Genetic determination of islet cell autoimmunity in monozygotic twin, dizygotic twin, and non-twin siblings of patients with type 1 diabetes: prospective twin study

M J Redondo  1 M RewersL YuS GargC C PilcherR B ElliottG S Eisenbarth
Affiliations
Multicenter Study

Genetic determination of islet cell autoimmunity in monozygotic twin, dizygotic twin, and non-twin siblings of patients with type 1 diabetes: prospective twin study

M J Redondo et al. BMJ. .

Abstract

Objective: To test the hypothesis that non-diabetic dizygotic and monozygotic twin siblings of patients with type 1 diabetes have a similar high prevalence of islet cell autoantibodies, thus suggesting that islet cell autoimmunity is mainly environmentally determined.

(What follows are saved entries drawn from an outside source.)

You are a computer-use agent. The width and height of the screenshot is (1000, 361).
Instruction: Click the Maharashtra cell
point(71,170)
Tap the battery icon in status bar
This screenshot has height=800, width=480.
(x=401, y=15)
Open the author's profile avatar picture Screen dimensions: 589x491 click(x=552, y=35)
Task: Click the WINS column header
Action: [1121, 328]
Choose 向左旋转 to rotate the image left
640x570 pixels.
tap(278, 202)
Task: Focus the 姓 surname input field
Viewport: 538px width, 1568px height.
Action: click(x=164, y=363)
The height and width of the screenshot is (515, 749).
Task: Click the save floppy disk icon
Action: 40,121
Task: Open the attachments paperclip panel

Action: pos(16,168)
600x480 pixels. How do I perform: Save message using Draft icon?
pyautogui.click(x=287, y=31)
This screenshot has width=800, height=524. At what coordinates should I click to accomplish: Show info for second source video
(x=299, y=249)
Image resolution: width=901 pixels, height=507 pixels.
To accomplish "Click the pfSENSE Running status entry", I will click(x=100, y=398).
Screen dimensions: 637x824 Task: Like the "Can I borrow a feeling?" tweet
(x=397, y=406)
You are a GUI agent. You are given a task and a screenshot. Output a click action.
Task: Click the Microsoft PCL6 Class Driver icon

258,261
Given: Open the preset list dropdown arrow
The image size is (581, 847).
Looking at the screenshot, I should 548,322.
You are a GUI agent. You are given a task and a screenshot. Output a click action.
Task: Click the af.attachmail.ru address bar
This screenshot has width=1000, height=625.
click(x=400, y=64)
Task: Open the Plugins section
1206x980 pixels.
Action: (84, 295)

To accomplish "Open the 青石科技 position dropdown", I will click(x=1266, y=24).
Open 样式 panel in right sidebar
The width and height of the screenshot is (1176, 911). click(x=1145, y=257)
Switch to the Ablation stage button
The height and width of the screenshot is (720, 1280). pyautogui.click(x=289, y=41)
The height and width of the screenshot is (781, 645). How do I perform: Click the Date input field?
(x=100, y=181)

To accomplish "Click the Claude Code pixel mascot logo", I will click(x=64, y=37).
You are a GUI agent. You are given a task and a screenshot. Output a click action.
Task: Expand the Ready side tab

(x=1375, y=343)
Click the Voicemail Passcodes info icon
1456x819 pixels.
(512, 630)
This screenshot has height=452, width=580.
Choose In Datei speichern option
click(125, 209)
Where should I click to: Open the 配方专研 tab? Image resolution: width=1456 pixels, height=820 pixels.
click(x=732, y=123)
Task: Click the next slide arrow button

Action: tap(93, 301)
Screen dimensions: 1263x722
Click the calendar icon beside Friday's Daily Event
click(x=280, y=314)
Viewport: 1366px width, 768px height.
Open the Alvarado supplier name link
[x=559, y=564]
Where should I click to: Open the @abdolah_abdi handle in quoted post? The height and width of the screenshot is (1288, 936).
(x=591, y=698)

Design: Prospective twin study.

Setting: Two specialist centres for diabetes in the United States.

Participants: Non-diabetic monozygotic twin (n=53), dizygotic twin (n=30), and non-twin (n=149) siblings of patients with type 1 diabetes; 101 controls.

Main outcome measures: Analysis of progression to diabetes and expression of anti-islet autoantibodies.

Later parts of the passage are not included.